Managing 14 separate, inefficiently designed datacenters spread throughout a city is difficult and costly enough. Add to that an unreliable primary energy supply that drops off frequently and abruptly, and you've got a huge headache.
Those were the problems plaguing Hewlett-Packard's datacenter test labs in Bangalore, India, where the power delivery from the local utility is spotty at best. The norm, in fact, is for buildings to have backup diesel generators that fire up periodically. "The diesel engines come on a lot. We want to minimize that. We want the diesel truck to come as few times as possible," said HP Fellow Chandrakant Patel.
The solution: First, Patel directed the consolidation of the 14 far-flung Bangalore facilities into a single, efficiently laid-out 70,000-square-foot space, containing a heterogeneous environment of older equipment and newer server racks and blades. Next, his team installed a 7,500-sensor smart cooling system. The sensors monitor the temperatures of the machines on rack-by-rack basis and adjust cooling to meet local needs.
Less power, less cost -- and no jackets required
This approach eliminates the need to blast air conditioning throughout an entire datacenter. That's key because blast cooling not only results in a meat-locker-like climate but is a significant, wasteful cost. When the new cooling system went online, the datacenter's energy consumption dropped 20 per cent, Patel said, and has approached 40 per cent after further optimization -- for an annual savings of around 8,400MWh, or about US$2 million.
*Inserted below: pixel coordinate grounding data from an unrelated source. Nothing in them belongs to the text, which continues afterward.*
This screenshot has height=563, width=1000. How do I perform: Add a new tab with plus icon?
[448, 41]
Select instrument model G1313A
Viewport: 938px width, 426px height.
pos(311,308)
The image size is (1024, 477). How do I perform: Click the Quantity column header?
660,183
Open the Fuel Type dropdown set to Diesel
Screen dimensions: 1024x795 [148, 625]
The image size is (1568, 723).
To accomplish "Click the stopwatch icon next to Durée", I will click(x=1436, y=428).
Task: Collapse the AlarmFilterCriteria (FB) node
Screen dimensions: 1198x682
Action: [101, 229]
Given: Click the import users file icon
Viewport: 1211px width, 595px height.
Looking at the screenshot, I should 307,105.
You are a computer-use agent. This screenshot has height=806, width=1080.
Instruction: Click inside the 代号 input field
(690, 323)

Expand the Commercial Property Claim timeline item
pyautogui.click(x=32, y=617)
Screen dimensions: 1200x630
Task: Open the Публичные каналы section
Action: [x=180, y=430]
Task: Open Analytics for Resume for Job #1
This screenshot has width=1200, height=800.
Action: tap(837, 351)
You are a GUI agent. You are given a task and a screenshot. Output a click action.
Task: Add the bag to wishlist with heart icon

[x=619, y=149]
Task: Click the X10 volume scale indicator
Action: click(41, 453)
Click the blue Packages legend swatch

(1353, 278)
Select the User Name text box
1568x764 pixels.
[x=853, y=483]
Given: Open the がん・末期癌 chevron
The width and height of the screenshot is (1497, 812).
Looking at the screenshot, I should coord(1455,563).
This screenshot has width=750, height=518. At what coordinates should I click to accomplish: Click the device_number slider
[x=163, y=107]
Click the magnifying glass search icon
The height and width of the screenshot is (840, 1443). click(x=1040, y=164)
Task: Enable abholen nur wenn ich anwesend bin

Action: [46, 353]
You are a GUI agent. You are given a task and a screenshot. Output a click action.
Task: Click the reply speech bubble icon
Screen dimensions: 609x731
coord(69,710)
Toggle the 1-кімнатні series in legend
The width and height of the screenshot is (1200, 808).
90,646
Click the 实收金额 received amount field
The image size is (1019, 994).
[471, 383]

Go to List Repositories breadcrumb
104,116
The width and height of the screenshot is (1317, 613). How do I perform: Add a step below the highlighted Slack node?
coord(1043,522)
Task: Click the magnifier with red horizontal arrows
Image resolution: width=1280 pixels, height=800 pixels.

The benefits of the project don't stop at energy savings, either. The atmosphere is spared a large chunk of carbon emissions. Another benefit: Since the project's completion, downtime has dropped significantly when the facility is forced to switch to backup generators as the local utility comes on and offline. That's because the new cooling system's lower power usage has reduced the loads when the generators kick in, so they don't trip as they used to.
Remote management reduces travel
The nature of the sensor-based system yields another key benefit: Patel and his team can monitor and manage the Bangalore cooling system from HP's headquarters California as they receive the data from the sensors in real time. That means they don't need to hire and teach someone the advanced skills to do it in India -- reverse outsourcing, Patel called it.
In fact, he said they were able to turn the system on remotely and commence optimization without anyone having to travel overseas. (That's not only convenient, but reducing air travel adds yet another green layer to the project.) "Our original plan was to send the whole team to India, but flying back and forth seemed like an expensive proposition. So we did it remotely," he said.